5.5.11

La fe / Redux

                 
El amo de la india Violeta pasa las noches en vela. 
Era ya amo siendo niño y tampoco entonces dormía.  
La india Violeta duerme las noches enteras. 
Era esclava cuando niña y dormía igual las noches dulces, las noches completas. 
El amo de la india Violeta tiene la boca llena de remiendos: por las mentiras y por las infamias que por esa boca ha dicho. 
La india Violeta tiene una boca limpia y dentro fulguran astros y titila el firmamento cuando canta. 
Amo y esclavo comparten la misma fiebre. O es una fiebre con dos caras: como si fuese moneda.
El amo ha pensado que estaría bien ser esclavo y poder dormir. Al menos una noche. Una noche símbolo de todas las noches entregadas al desquicio y al quebranto.
La india Violeta siempre quiso ser señora: da  por bueno eso de pasar las noches en vela y tener, Dios así lo querría, la boca zurcida de remiendos.
El confesor del amo, un hombre de fe que nunca ha hecho otra cosa que confesar al amo, y leer libros de santos y mirar horas la cruz en un alto, le ha manifestado que Dios tiene en su cetro el secreto numen de las cosas y da a sus criaturas la vigilia o el insomnio, la miseria o la abundancia según su voluntad y no se debe mudar su deseo según capricho humano.
Todo –ha dicho– para que, no contento nadie nunca con nada, todos alojen en su alma la fe, que provee la idea de que algún día todo será concedido en su plenitud y  el día reventará el cielo de júbilos y de cánticos.
La fe, que es un suspender la razón y llenar el pecho de asombro y de promesas.
La fe, que es un milagro sin matemáticas, un ir y un volver sin desplazar el cuerpo.
El amo ha bostezado, pero la plática del religioso, tan lánguida, tan mentida, no le ha conducido al  sueño.
El amo está roto como un muñeco que lastimara un niño travieso.
Dios en su misterio, caprichoso y rudimentario, deja que sus criaturas se rompan y luego los repara en el sueño, en el limbo perfecto donde no existen los días ni los cubren las noches.

3 comentarios:

Miguel Cobo dijo...

Hermosa la justicia de los sueños. Pero ,¡ay!, la justicia es un sueño.

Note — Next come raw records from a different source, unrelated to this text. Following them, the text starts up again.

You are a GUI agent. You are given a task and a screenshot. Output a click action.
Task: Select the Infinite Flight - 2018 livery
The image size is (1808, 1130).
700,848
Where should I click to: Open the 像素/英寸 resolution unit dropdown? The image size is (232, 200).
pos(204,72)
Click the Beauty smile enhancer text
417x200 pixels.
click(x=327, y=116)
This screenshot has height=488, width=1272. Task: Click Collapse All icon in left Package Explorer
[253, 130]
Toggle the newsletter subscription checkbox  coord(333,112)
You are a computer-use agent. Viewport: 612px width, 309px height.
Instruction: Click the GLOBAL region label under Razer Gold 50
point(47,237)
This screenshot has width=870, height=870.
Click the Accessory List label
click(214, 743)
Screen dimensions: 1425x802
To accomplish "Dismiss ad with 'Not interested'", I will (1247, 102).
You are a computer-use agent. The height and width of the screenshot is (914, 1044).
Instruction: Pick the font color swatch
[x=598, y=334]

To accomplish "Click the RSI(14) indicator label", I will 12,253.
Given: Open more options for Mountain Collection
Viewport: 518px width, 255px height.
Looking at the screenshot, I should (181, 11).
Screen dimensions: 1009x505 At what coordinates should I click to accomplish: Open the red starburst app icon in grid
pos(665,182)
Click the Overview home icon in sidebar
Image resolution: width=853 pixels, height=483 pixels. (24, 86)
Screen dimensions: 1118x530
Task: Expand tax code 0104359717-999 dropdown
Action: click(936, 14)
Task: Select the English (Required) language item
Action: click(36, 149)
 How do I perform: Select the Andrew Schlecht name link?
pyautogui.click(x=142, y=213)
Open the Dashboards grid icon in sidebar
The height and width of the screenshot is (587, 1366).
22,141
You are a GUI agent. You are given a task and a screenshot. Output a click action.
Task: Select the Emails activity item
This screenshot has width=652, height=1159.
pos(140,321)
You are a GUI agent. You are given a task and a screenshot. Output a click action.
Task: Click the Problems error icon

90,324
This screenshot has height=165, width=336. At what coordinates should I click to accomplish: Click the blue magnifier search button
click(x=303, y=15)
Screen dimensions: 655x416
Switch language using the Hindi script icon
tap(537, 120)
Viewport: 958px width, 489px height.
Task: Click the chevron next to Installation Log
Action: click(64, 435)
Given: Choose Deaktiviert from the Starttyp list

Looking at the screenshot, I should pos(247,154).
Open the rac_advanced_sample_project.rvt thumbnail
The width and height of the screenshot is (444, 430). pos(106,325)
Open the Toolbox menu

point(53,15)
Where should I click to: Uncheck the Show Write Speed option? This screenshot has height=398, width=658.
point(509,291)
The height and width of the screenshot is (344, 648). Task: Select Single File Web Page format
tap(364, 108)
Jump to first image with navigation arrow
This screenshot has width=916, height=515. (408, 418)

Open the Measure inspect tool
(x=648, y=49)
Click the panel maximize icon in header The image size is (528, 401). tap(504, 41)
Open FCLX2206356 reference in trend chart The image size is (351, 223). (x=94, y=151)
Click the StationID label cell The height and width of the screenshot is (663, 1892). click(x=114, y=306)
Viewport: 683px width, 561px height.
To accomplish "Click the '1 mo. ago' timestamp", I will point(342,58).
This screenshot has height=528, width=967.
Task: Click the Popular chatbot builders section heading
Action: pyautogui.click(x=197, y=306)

En otro plano de la realidad onírica -vos lo sabés (se me está pegando el aire porteño)- lo bueno es alternar los sueños profundos, reparadores, con los insomnios fructíferos, arrebatadores.

Buen día, mon ami.

Ramón Besonías dijo...

Tu post, Emilio, me ha recordado una anécdota referencial. Al terminar la guerra de Secesión norteamericana, numerosos esclavos fueron liberados por sus amos. Algunos de ellos llevaban generaciones representando para sus señores el papel de esclavos dólices y cumplidores. Cuentan las crónicas de la época que un buen número de esclavos liberados decidieron quedarse con sus antiguos amos, pese a la insistencia de éstos a gozar de la libertad legal que se les ofrecía. Algunos pasaron a convertirse en trabajadores asalariados e inquilinos de las tierras.

No sabían qué hacer con su libertad. Habían pasado tanto tiempo como esclavos; toda su vida algunos. Sus padres fueron esclavos, sus abuelos también. No sabrían qué hacer con una existencia al libre albadrío. Se habían acostumbrado a que otros tomaran decisiones por ellos, a obedecer.

Una metáfora peculiar de los tiempos que corren.

EMILIO CALVO DE MORA dijo...

Vos sabés también que somos polvo y sueño y humo gongorino en un patio con un aljibe. Lo que repara es escribir, liberar el músculo, soltar el peso del mundo ahí abajo.

Sí. Muy curiosamente, una vez un amigo (un buen amigo) me refirió la historia del preso que se obstina en volver a la cárcel, aun liberado, porque en la cárcel se vivía mejor. Dueño y esclavo como una misma cosa.